Typically, institutional investors (70 percent of the European industry’s AUM) have propelled growth from net flows, but in 2017 the inflows from the retail sector reached 5 percent, versus just 2 percent from institutional clients. Across Europe, most country markets enjoyed strong new cash flows. Large contributions came from the United Kingdom (5 percent gains from retail and 4 percent from institutions) and Germany (7 percent and 3 percent, respectively).
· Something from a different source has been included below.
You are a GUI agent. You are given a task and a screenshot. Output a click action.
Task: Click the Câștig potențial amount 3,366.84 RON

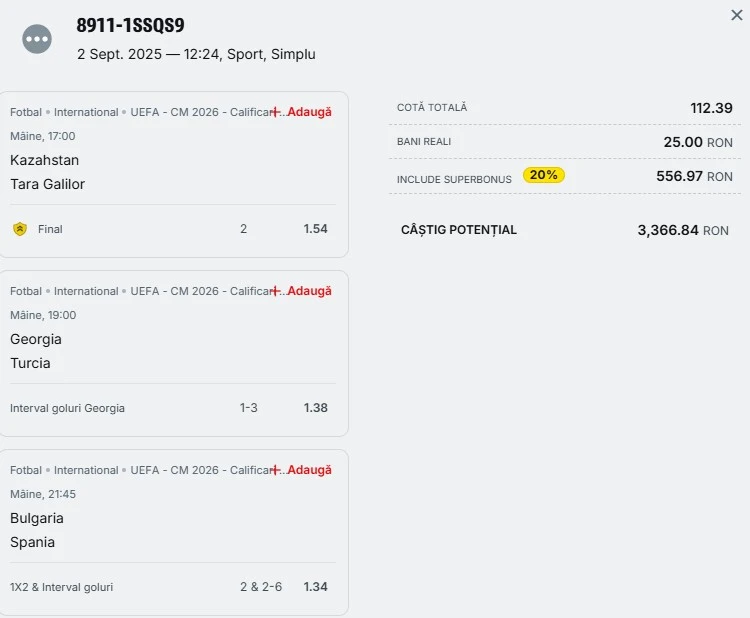[x=683, y=230]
Peak AUM levels carried through to the European managers’ revenues and earnings, which set records in 2017. From 2007 through last year, average AUM increased by 62 percent overall, revenues by 56 percent. Profit margins among Western European managers rose to 13.0 basis points of average AUM for the year, up from 12.1 in 2016. Measured against net revenues, profit margins reached 37 percent (Exhibit 3). Profitability in most country markets was higher as well, and some surpassed their pre-crisis high-water marks: in Germany, for example, profit margins hit 18.3 basis points of AUM, versus 16.9 in 2007.
Europe’s asset managers achieved these numbers despite significant shifts in the industry’s economics. Both institutional and retail clients have increasingly migrated away from traditional actively managed strategies, and that has gradually eroded the revenue margins of asset managers. And while their costs continue to rise in the aggregate—particularly at the compensation line—the considerable expansion of the managed asset base helped drive down cost margins. Still, the industry remains vulnerable to a significant downturn in markets.
Looking ahead, the industry faces three important long-term dynamics: the continuing shift away from traditional products to lower-cost options (for instance, from active to passive) and to alternative asset classes, the changing expectations of both retail and institutional clients, and the impact of data and advanced analytics on the full investment-management value chain.